■ WHAT IS BEING ASKED ■
Extract every line of the listing below and reproduce each one verbatim, without any changes.

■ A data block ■
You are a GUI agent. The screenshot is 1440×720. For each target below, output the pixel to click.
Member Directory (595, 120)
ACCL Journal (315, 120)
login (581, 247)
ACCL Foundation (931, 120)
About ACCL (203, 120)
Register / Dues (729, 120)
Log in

■ ANSWER TO THE EXERCISE ■
You are a GUI agent. The screenshot is 1440×720. For each target below, output the pixel to click.
Member Directory (595, 120)
ACCL Journal (315, 120)
login (581, 247)
ACCL Foundation (931, 120)
About ACCL (203, 120)
Register / Dues (729, 120)
Log in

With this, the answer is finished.